日本シグマックスとの共配の概要(プレスリリースより引用)

谷口部長は「年間を通してだいたい毎日注文があるところを共配しようということでやっている。うまくインフラを組み合わせることができた」と説明する。共同配送に踏み切ったことで、アルケアと日本シグマックスそれぞれが必要なトラックを大きく減らせるなどの成果を上げている。商品を受け取る販売店にとっても、両社の製品が一度に届くため、作業負荷を減らせるのがメリットだ。

東日本の共同配送が軌道に乗ったのを受け、西日本でもSBS東芝ロジスティクスの拠点を生かして混載、共同配送をスタートさせた。納品先は東日本と同様に順次増やしていくことを視野に入れている。

2社目のコンバテックジャパンは、アルケアが東日本センターを運営している日本通運の物流施設を有効活用しやすい環境にあったことなどが共同配送に着手する上でプラスに働いた。また、1社目と同様、アルケアとコンバテックジャパンの両社も創傷ケア、オストミーケアの一部で競合しているが、共通の取引先も多いため、共同配送のスキームを組み立てやすかった。納品先は6カ所でスタートしており、こちらも順調に行けば拡大していくことを目指す。3社目以降の展開も既に視野に入っている。

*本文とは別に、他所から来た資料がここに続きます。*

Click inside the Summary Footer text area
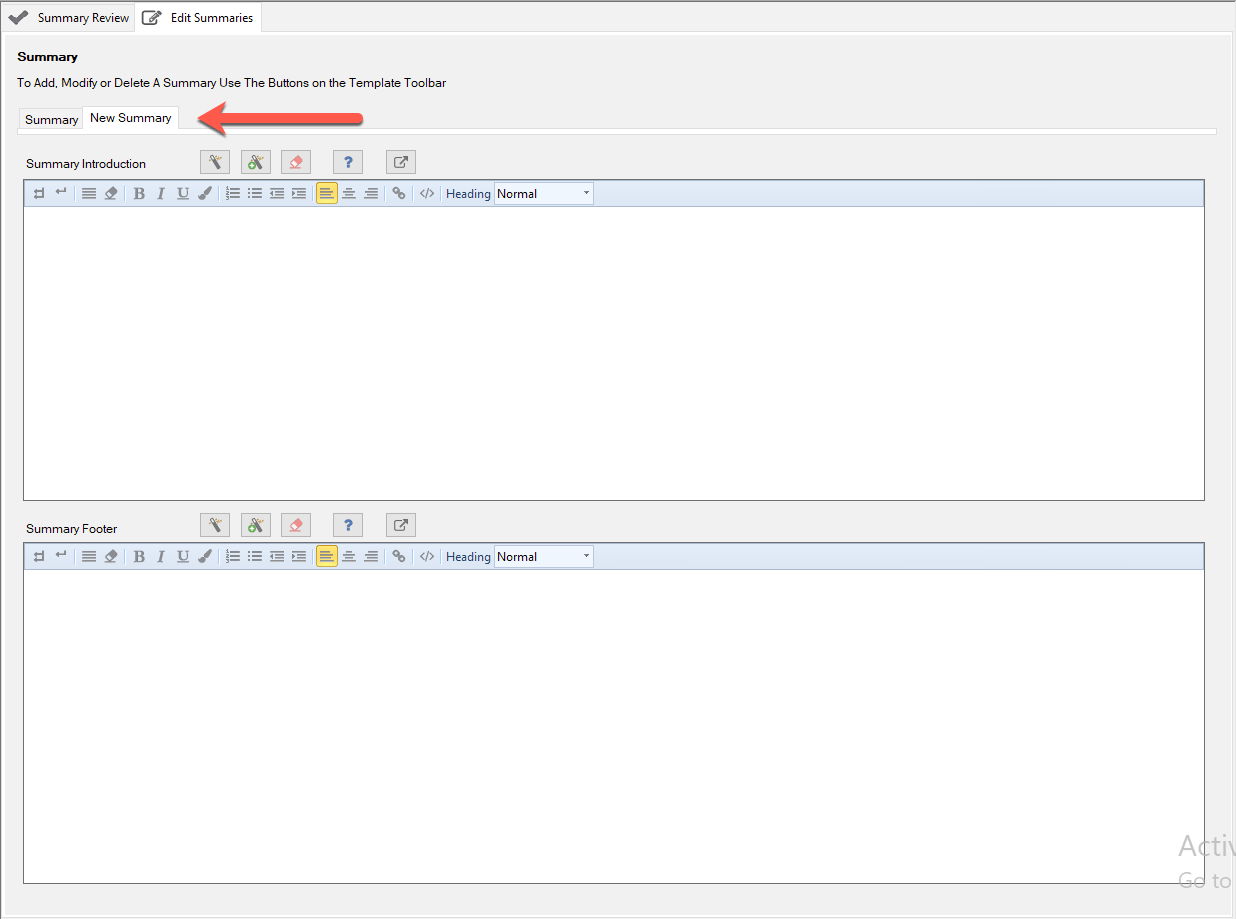Screen dimensions: 1236x919 [613, 726]
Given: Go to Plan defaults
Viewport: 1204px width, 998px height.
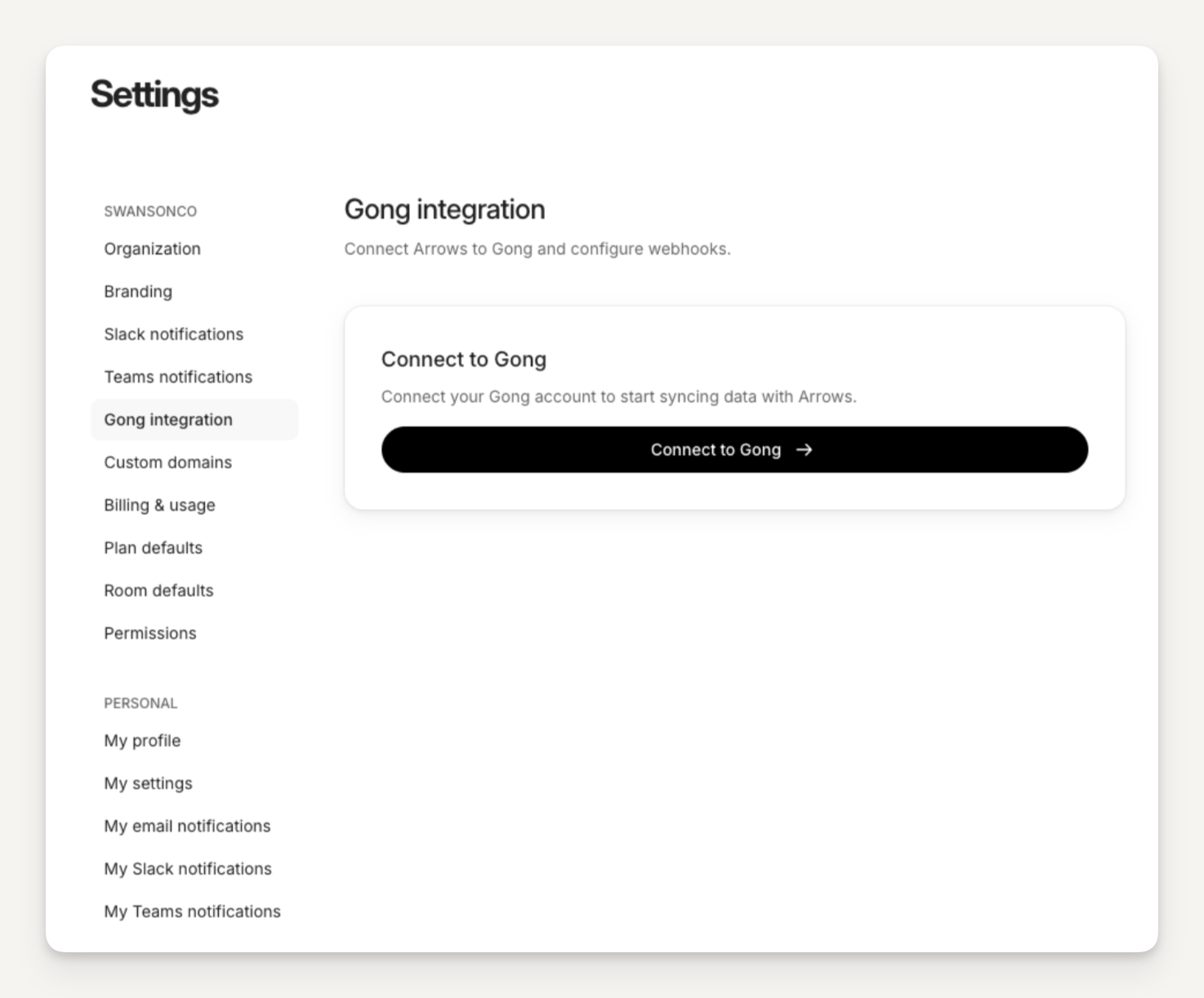Looking at the screenshot, I should [x=153, y=548].
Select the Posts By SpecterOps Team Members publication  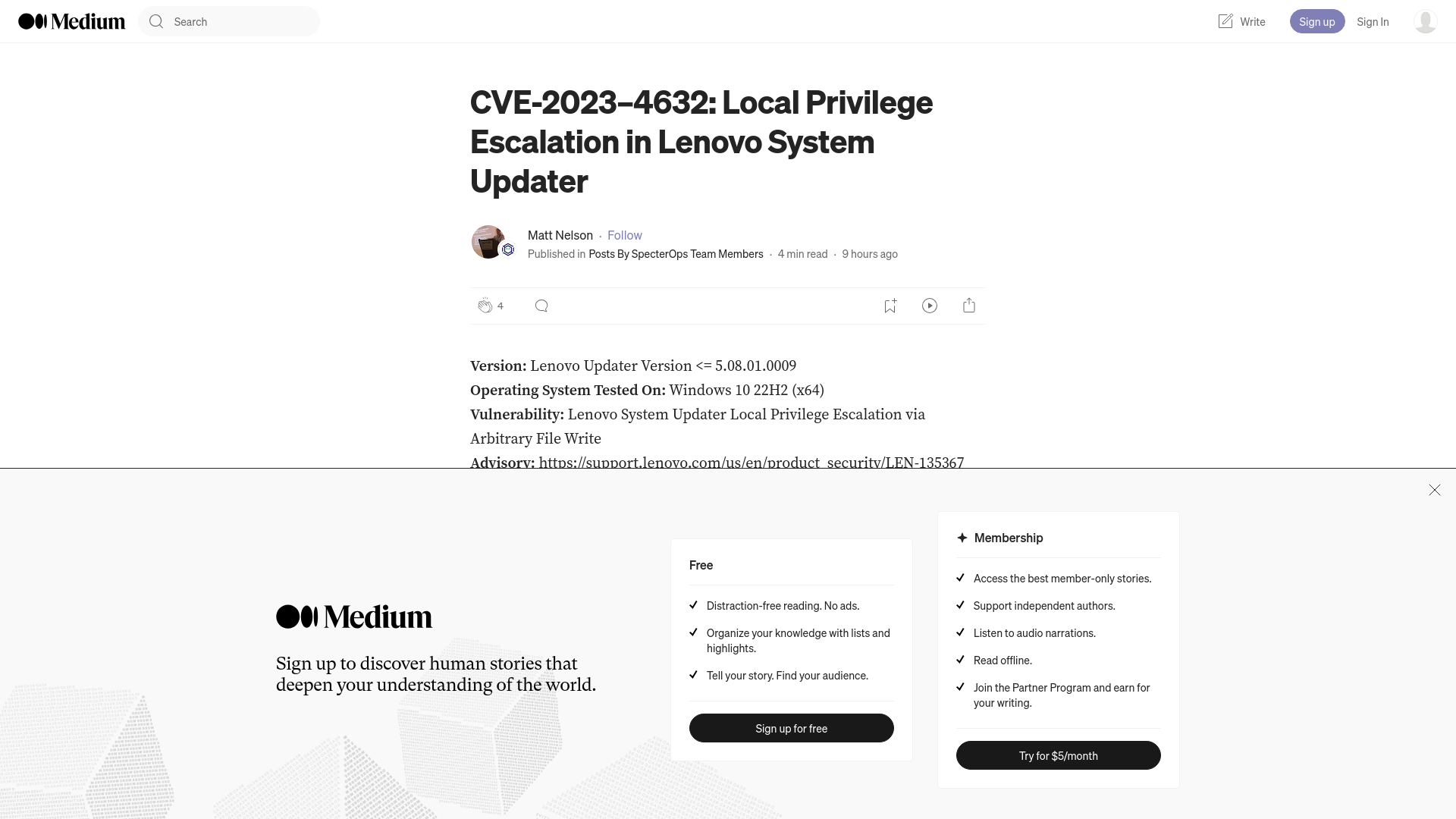tap(676, 254)
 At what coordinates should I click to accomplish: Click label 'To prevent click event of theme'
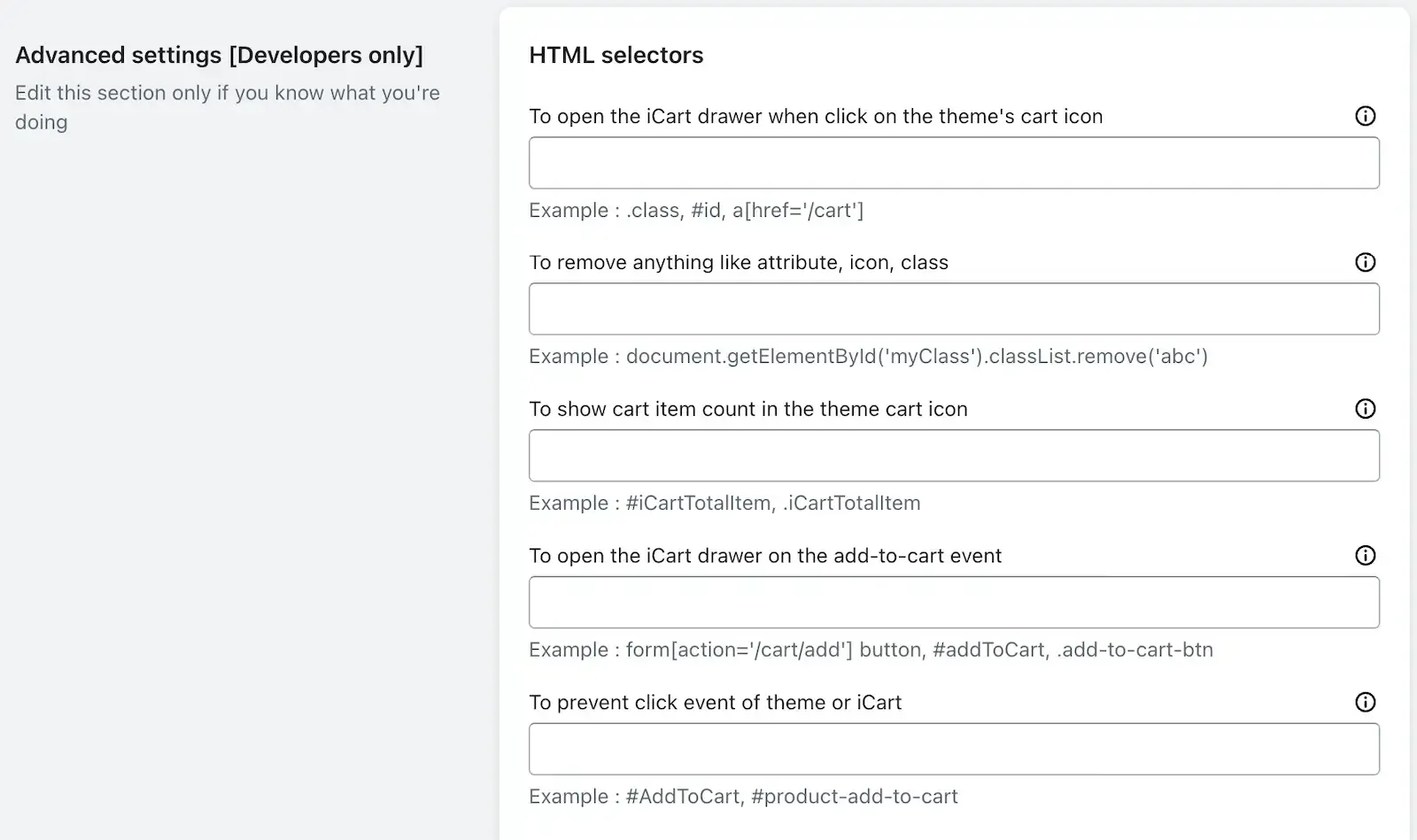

コンバテックジャパンとの共配の概要(プレスリリースより引用)

「全製品が共配対象になり得る」

「物流2024年問題」は当然ながら今後も続いていく上、人手不足が劇的に改善する見通しは全く立っていないだけに、アルケアは中長期的な観点に立ち、取引先の理解を得ながら共同配送以外の物流効率化も進めていくことを検討しており、まずは配送先の集約を念頭に置いている。現在はアルケアが販売店まで製品を届けているが、取引相手の物流センターにアルケアが納品し、その先の店舗までの配送は取引相手に担ってもらうことを考えている。

また、配送頻度についても従来の週5回から、可能であれば減らしていくことを取引先と交渉、模索していく構えだ。併せて、注文を集約し物量をまとめてもらい積載率向上につなげることなども今後の課題として、取引先と協議を本格的に進めていく見通しだ。ドライバーと販売店それぞれの負担を減らせることを志向している。

谷口部長は「当面は共同配送を含む4点を推し進めることで、サプライチェーンを安定的に運営、維持していきたい。当社の300製品、2000アイテム全体が共同配送の対象になり得る。お客さまが必要とされるものは全て安定供給のために、共同配送を検討していきたい」と力説している。